InseadDataAnalytics / INSEADAnalytics

Other
122 stars 1.31k forks source link

XGboost issue #150

Open dandriopoulos opened 6 years ago

dandriopoulos commented 6 years ago

We attempted to implement the XGBoost algorithm to model imdb ratings. Following is the code that I used:

imdb_data_xg<-read.csv(file.choose()) imdb_data_xg_label<-read.csv(file.choose())

imdb_data_xg=imdb_data_xg[1:6]

imdbXG=as.matrix(imdb_data_xg) imdbLABEL=as.matrix(imdb_data_xg_label)

set.seed(77850) #set a random number generation seed to ensure that the split is the same everytime

inTrain3 <- createDataPartition(y = imdb_data_xg$Revenue_MM,p = 0.9, list = FALSE) training3 <- imdbXG[ inTrain3,] testing3 <- imdbXG[ -inTrain3,] str(training3)
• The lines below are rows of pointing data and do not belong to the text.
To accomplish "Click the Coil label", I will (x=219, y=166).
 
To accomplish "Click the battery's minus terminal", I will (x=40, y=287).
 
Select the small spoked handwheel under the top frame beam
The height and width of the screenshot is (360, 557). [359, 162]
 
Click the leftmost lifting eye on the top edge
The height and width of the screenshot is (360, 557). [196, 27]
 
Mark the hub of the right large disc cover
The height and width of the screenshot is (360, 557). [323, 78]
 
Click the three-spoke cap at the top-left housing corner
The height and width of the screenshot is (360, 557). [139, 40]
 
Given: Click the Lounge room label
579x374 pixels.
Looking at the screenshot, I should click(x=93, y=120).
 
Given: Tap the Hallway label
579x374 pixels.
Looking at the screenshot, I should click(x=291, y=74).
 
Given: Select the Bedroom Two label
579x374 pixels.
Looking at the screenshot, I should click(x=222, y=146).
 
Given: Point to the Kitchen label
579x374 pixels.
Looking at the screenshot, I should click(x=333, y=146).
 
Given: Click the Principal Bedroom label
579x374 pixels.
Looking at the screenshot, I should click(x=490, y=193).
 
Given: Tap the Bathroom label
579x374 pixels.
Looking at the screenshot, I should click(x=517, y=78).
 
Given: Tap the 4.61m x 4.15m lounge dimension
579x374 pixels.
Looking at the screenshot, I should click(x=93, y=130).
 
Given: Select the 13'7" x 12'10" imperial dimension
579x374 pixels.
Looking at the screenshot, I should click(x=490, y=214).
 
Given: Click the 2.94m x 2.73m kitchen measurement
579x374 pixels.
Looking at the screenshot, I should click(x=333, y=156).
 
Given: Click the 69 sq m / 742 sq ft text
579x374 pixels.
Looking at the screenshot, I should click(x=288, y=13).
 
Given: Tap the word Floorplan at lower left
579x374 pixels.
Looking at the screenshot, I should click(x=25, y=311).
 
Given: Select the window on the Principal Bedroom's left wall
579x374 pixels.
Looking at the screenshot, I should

dtrain <- xgb.DMatrix(data = training3, label = imdbLABEL)

bst <- xgboost(data = training3, label = imdbLABEL, max.depth = 10, eta = 1, nthread = 2, nround = 10, objective = "binary:logistic")

The error that I get is: dtrain <- xgb.DMatrix(data = training3, label = imdbLABEL) Error in setinfo.xgb.DMatrix(dmat, names(p), p[[1]]) : The length of labels must equal to the number of rows in the input data

Any input?